Entries supplied Block Start

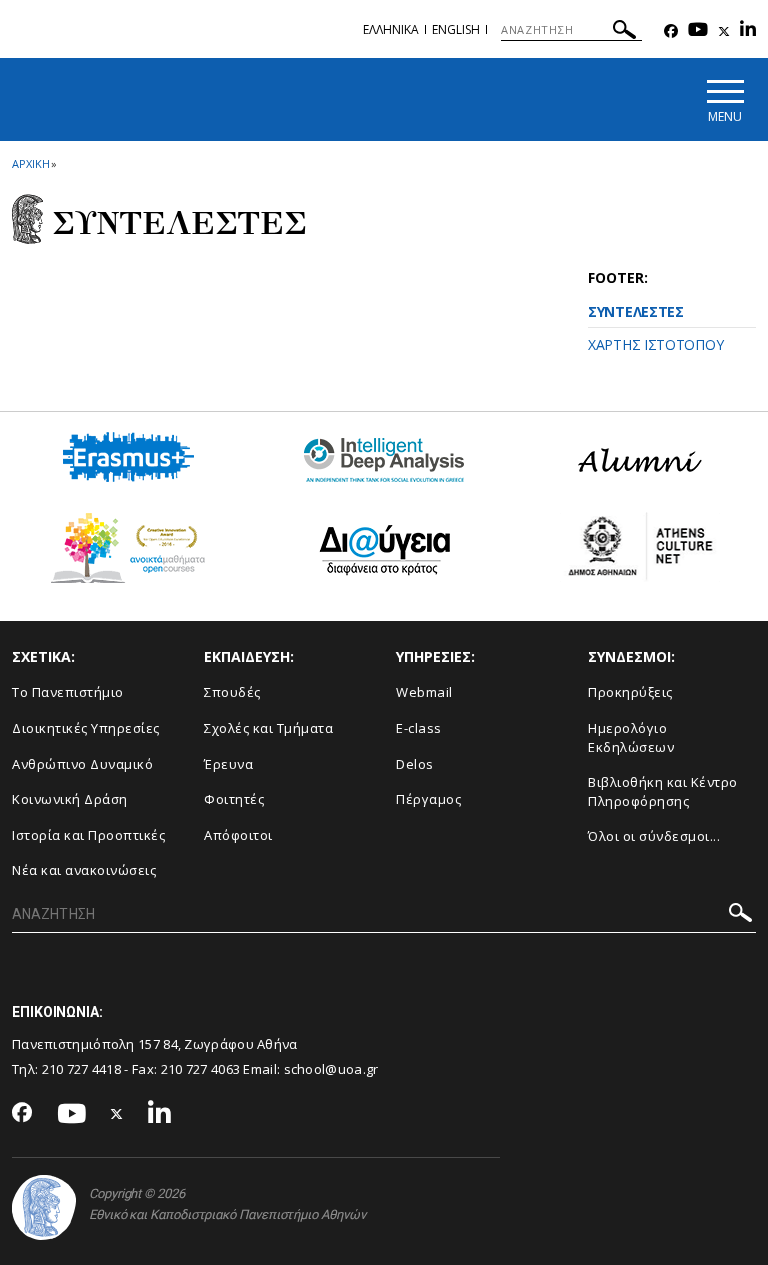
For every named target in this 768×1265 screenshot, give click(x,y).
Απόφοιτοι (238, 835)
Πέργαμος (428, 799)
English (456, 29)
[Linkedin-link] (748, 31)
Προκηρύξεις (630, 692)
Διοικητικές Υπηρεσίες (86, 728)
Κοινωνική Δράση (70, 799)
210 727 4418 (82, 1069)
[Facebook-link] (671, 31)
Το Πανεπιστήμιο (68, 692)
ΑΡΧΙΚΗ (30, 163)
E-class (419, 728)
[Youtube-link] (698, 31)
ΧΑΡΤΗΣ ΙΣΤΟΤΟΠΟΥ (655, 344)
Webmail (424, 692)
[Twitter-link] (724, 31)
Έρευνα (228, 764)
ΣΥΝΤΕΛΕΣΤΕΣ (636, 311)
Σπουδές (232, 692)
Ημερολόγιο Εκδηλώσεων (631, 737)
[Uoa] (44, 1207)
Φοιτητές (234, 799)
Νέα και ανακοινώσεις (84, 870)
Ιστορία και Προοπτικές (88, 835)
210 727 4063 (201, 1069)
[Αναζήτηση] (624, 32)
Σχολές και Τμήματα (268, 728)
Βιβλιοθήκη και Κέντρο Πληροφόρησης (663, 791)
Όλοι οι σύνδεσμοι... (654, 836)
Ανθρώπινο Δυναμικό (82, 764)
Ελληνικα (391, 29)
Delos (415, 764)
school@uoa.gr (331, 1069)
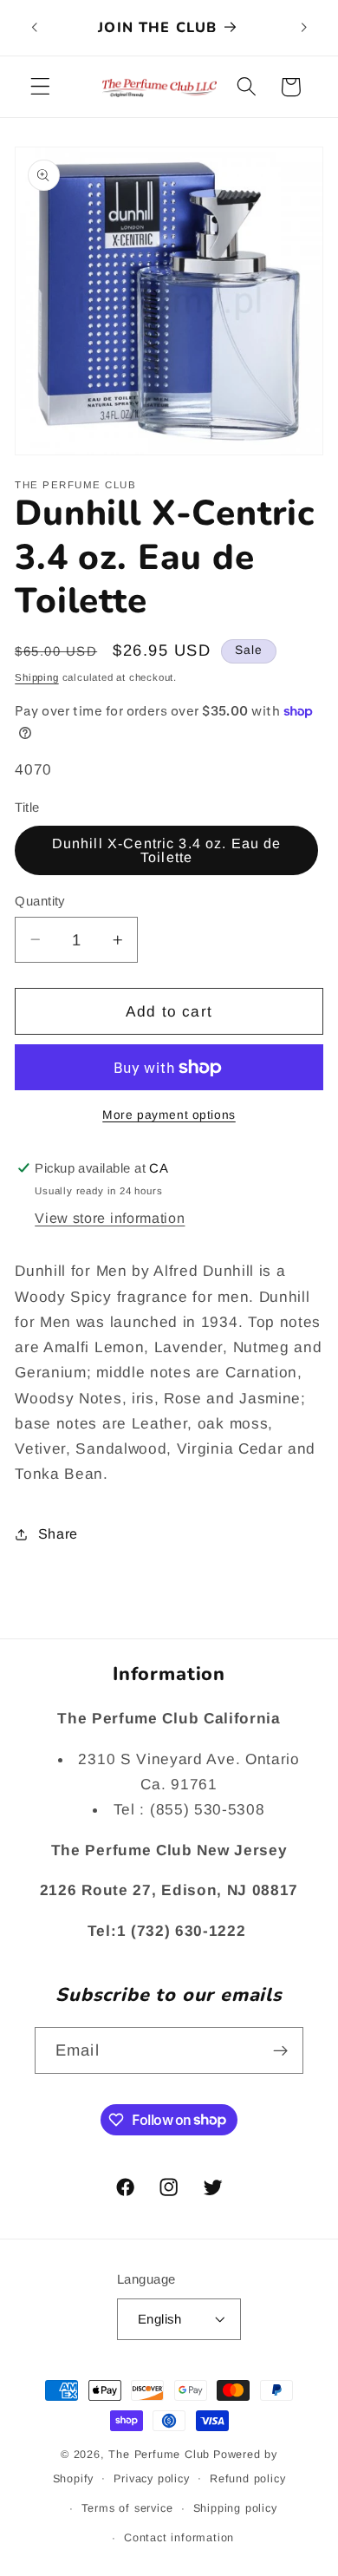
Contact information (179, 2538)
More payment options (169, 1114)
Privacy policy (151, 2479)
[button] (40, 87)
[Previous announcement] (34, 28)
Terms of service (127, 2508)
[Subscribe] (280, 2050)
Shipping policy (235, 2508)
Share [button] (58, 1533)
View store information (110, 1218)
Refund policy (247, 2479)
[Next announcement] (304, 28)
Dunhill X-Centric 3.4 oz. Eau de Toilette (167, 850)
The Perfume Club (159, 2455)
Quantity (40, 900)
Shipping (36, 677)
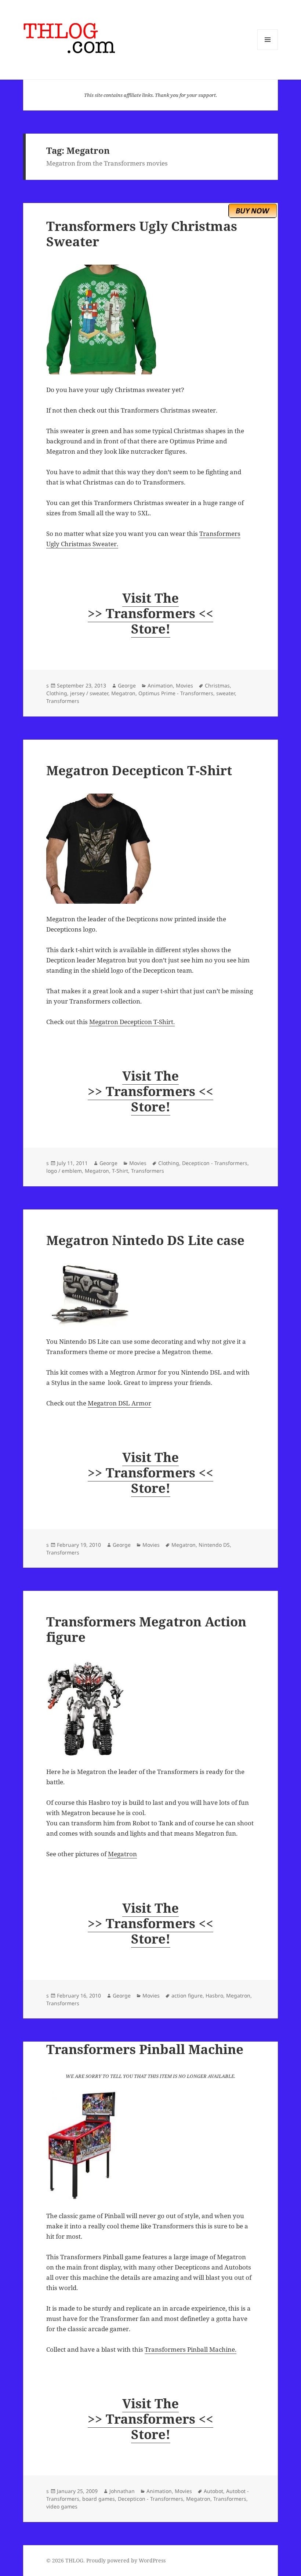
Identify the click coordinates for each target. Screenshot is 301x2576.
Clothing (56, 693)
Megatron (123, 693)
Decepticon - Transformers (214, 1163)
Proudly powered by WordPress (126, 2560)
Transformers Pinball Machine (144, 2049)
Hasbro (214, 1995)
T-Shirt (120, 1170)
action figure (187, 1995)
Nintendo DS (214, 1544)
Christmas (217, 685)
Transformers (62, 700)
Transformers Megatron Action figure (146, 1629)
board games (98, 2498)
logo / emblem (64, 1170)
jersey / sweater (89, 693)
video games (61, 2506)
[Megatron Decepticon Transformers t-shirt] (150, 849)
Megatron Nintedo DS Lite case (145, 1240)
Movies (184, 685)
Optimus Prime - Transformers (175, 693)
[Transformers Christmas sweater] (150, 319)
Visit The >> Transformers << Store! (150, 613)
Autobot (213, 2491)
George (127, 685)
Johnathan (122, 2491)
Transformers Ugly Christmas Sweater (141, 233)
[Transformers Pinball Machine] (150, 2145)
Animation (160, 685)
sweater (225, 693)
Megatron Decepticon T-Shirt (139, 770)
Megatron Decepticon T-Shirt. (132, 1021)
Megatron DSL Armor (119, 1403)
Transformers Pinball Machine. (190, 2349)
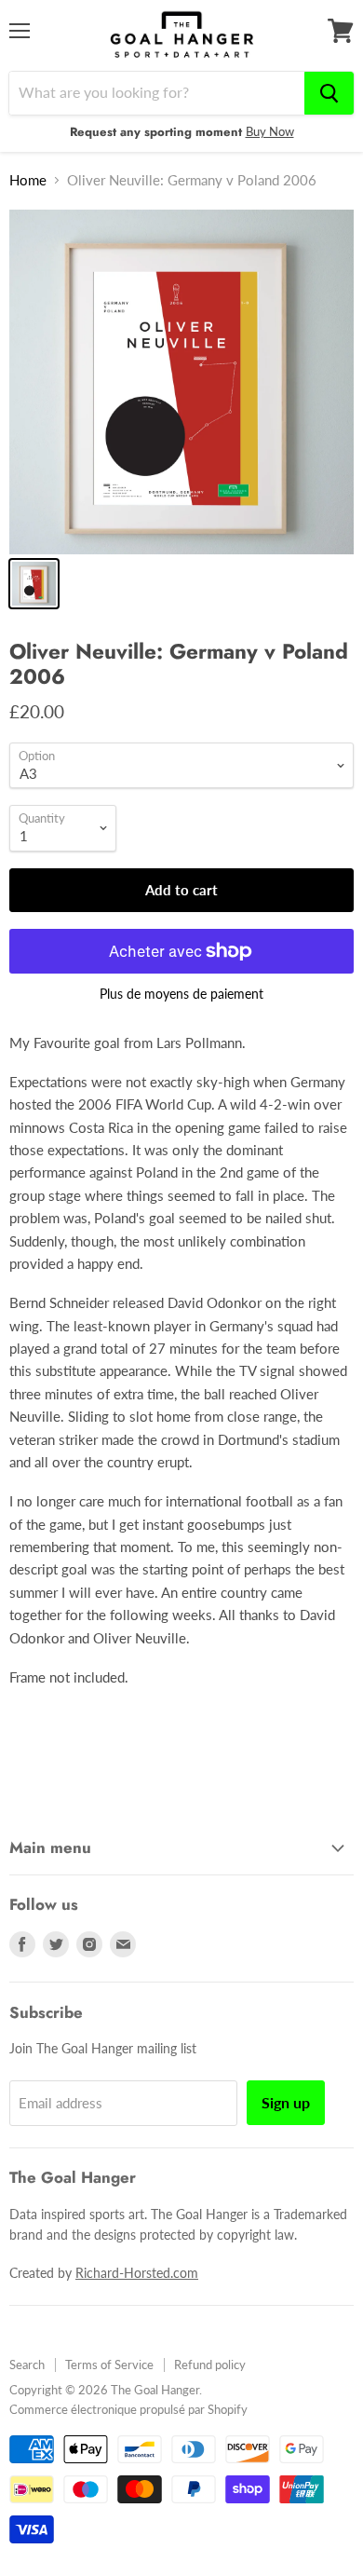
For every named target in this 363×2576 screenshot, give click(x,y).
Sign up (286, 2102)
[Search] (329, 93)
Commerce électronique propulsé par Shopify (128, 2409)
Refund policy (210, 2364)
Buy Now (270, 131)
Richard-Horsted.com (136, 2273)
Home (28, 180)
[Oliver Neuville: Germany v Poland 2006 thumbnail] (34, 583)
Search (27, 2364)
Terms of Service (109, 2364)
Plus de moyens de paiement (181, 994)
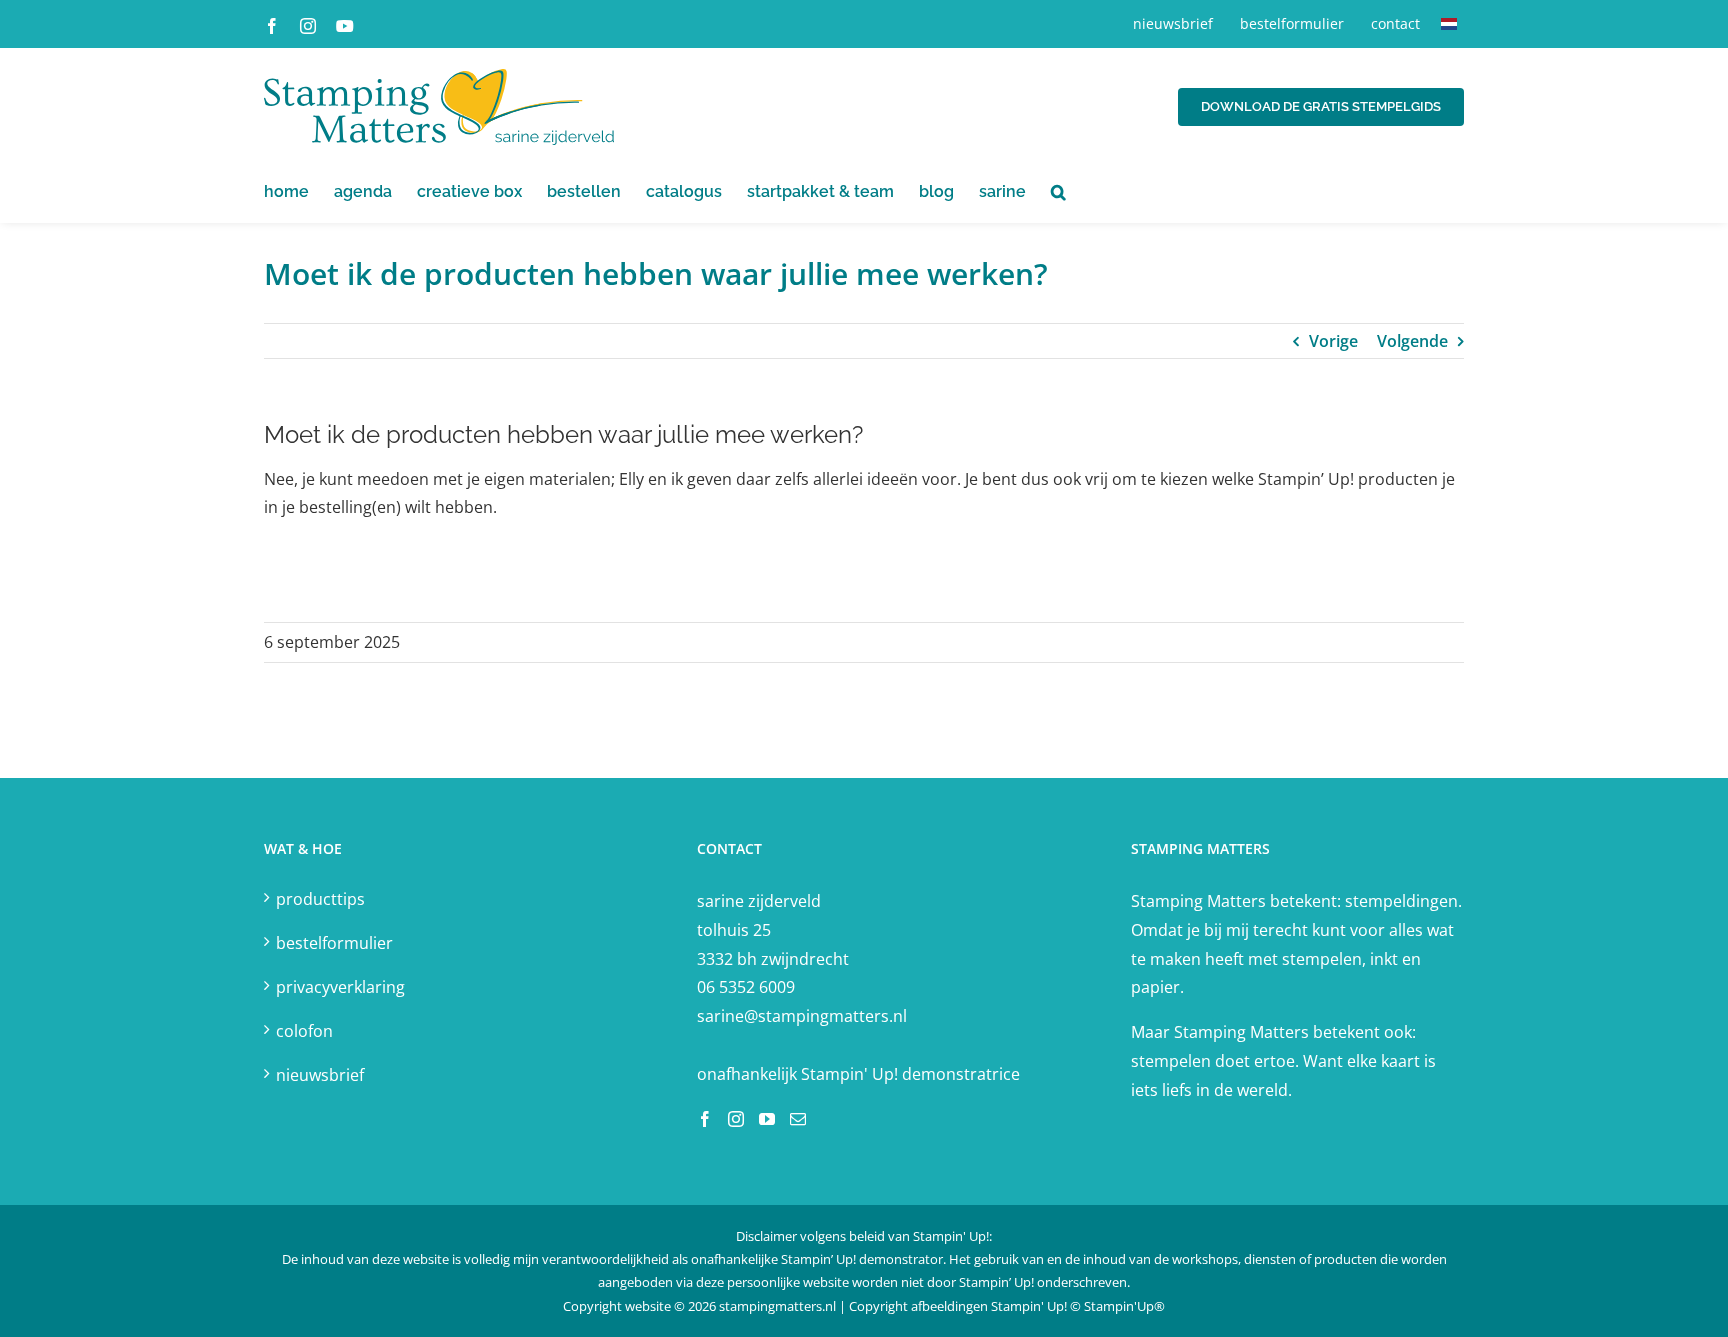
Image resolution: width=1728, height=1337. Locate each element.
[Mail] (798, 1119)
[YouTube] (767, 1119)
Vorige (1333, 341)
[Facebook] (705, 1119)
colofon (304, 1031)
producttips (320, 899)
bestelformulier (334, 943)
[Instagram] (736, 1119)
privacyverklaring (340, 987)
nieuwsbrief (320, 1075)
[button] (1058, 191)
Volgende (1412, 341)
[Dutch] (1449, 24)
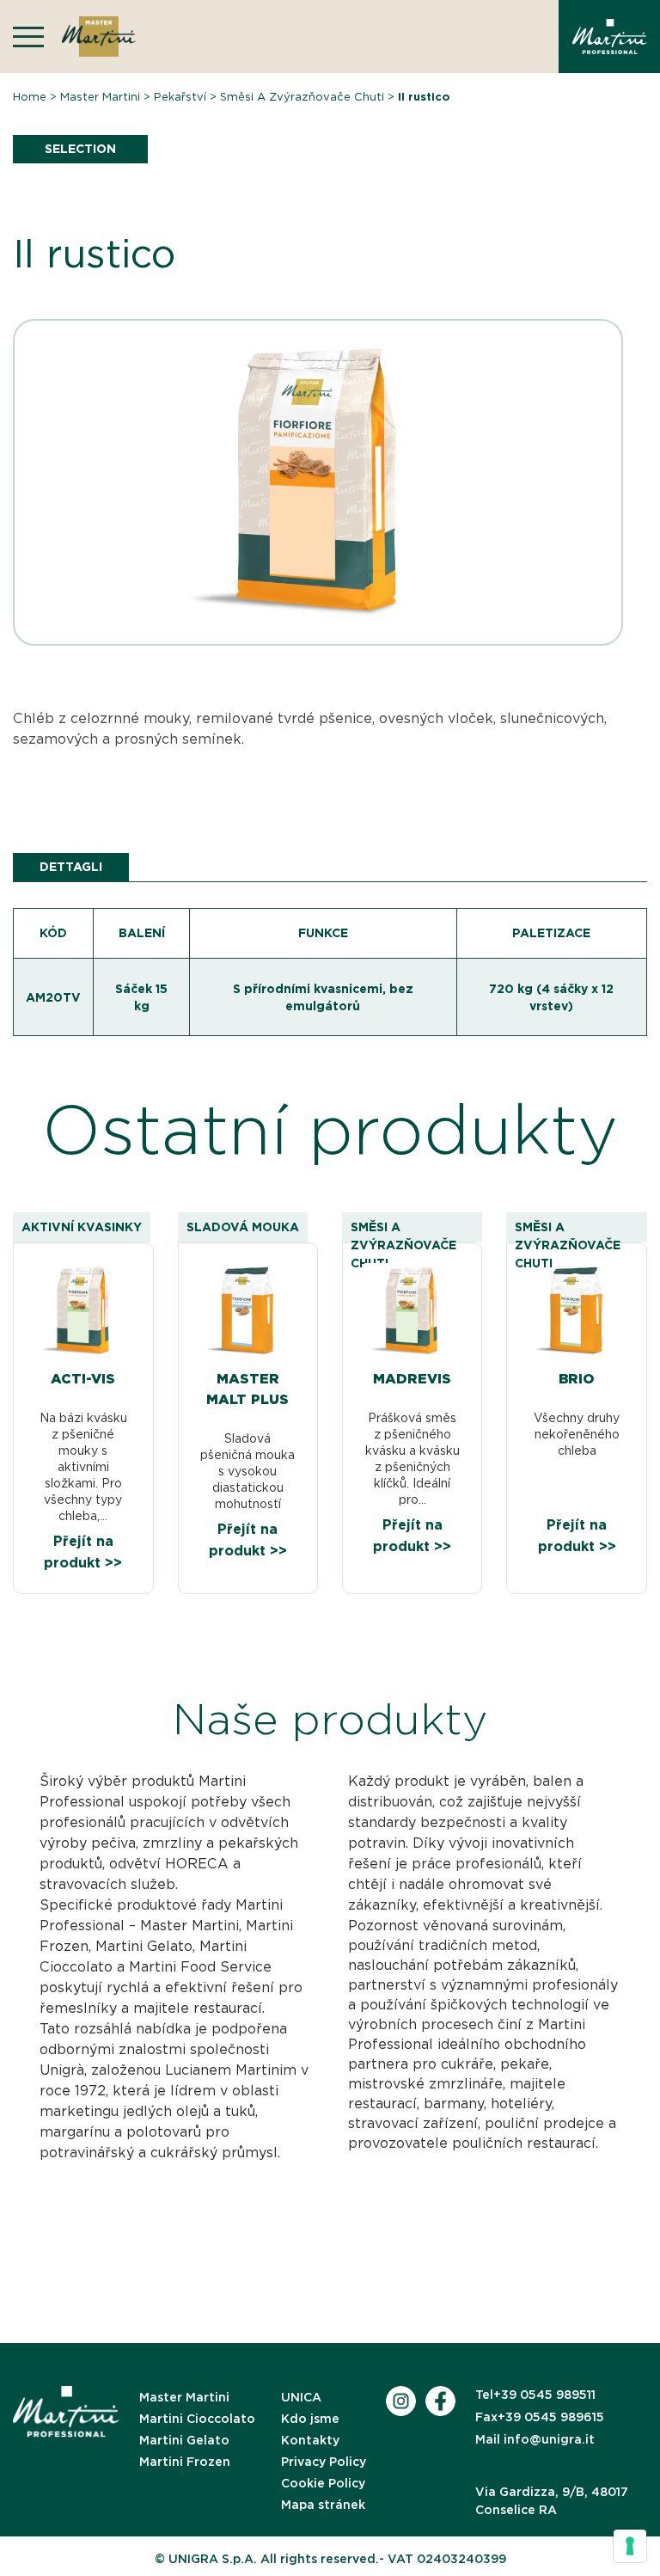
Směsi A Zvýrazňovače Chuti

Entries supplied Block End

> **Exercise brief**:
Repeat each record exactly, with the pictures left out.

> **Answer space**:
For every named target in this 768×1265 screenshot, give click(x,y).
Απόφοιτοι (238, 835)
Πέργαμος (428, 799)
English (456, 29)
[Linkedin-link] (748, 31)
Προκηρύξεις (630, 692)
Διοικητικές Υπηρεσίες (86, 728)
Κοινωνική Δράση (70, 799)
210 727 4418 (82, 1069)
[Facebook-link] (671, 31)
Το Πανεπιστήμιο (68, 692)
ΑΡΧΙΚΗ (30, 163)
E-class (419, 728)
[Youtube-link] (698, 31)
ΧΑΡΤΗΣ ΙΣΤΟΤΟΠΟΥ (655, 344)
Webmail (424, 692)
[Twitter-link] (724, 31)
Έρευνα (228, 764)
ΣΥΝΤΕΛΕΣΤΕΣ (636, 311)
Σπουδές (232, 692)
Ημερολόγιο Εκδηλώσεων (631, 737)
[Uoa] (44, 1207)
Φοιτητές (234, 799)
Νέα και ανακοινώσεις (84, 870)
Ιστορία και Προοπτικές (88, 835)
210 727 4063 (201, 1069)
[Αναζήτηση] (624, 32)
Σχολές και Τμήματα (268, 728)
Βιβλιοθήκη και Κέντρο Πληροφόρησης (663, 791)
Όλοι οι σύνδεσμοι... (654, 836)
Ανθρώπινο Δυναμικό (82, 764)
Ελληνικα (391, 29)
Delos (415, 764)
school@uoa.gr (331, 1069)
Contact information (179, 2538)
More payment options (169, 1114)
Privacy policy (151, 2479)
[button] (40, 87)
[Previous announcement] (34, 28)
Terms of service (127, 2508)
[Subscribe] (280, 2050)
Shipping policy (235, 2508)
Share [button] (58, 1533)
View store information (110, 1218)
Refund policy (247, 2479)
[Next announcement] (304, 28)
Dunhill X-Centric 3.4 oz. Eau de Toilette (167, 850)
The Perfume Club (159, 2455)
Quantity (40, 900)
Shipping (36, 677)
Identify the click coordinates for each target. Screenshot is 301x2576.
Clothing (56, 693)
Megatron (123, 693)
Decepticon - Transformers (214, 1163)
Proudly powered by WordPress (126, 2560)
Transformers Pinball Machine (144, 2049)
Hasbro (214, 1995)
T-Shirt (120, 1170)
action figure (187, 1995)
Nintendo DS (214, 1544)
Christmas (217, 685)
Transformers (62, 700)
Transformers Megatron Action figure (146, 1629)
board games (98, 2498)
logo / emblem (64, 1170)
jersey / sweater (89, 693)
video games (61, 2506)
[Megatron Decepticon Transformers t-shirt] (150, 849)
Megatron Nintedo DS Lite case (145, 1240)
Movies (184, 685)
Optimus Prime - Transformers (175, 693)
[Transformers Christmas sweater] (150, 319)
Visit The >> Transformers << Store! (150, 613)
Autobot (213, 2491)
George (127, 685)
Johnathan (122, 2491)
Transformers Ugly Christmas Sweater (141, 233)
[Transformers Pinball Machine] (150, 2145)
Animation (160, 685)
sweater (225, 693)
Megatron Decepticon T-Shirt (139, 770)
Megatron Decepticon T-Shirt. (132, 1021)
Megatron DSL Armor (119, 1403)
Transformers Pinball Machine. (190, 2349)
For every named target in this 363×2576 screenshot, give click(x,y).
Sign up (286, 2102)
[Search] (329, 93)
Commerce électronique propulsé par Shopify (128, 2409)
Refund policy (210, 2364)
Buy Now (270, 131)
Richard-Horsted.com (136, 2273)
Home (28, 180)
[Oliver Neuville: Germany v Poland 2006 thumbnail] (34, 583)
Search (27, 2364)
Terms of Service (109, 2364)
Plus de moyens de paiement (181, 994)
Image resolution: width=1728, height=1337. Locate each element.
[Mail] (798, 1119)
[YouTube] (767, 1119)
Vorige (1333, 341)
[Facebook] (705, 1119)
colofon (304, 1031)
producttips (320, 899)
bestelformulier (334, 943)
[Instagram] (736, 1119)
privacyverklaring (340, 987)
nieuwsbrief (320, 1075)
[button] (1058, 191)
Volgende (1412, 341)
[Dutch] (1449, 24)
Směsi A Zvýrazňovače Chuti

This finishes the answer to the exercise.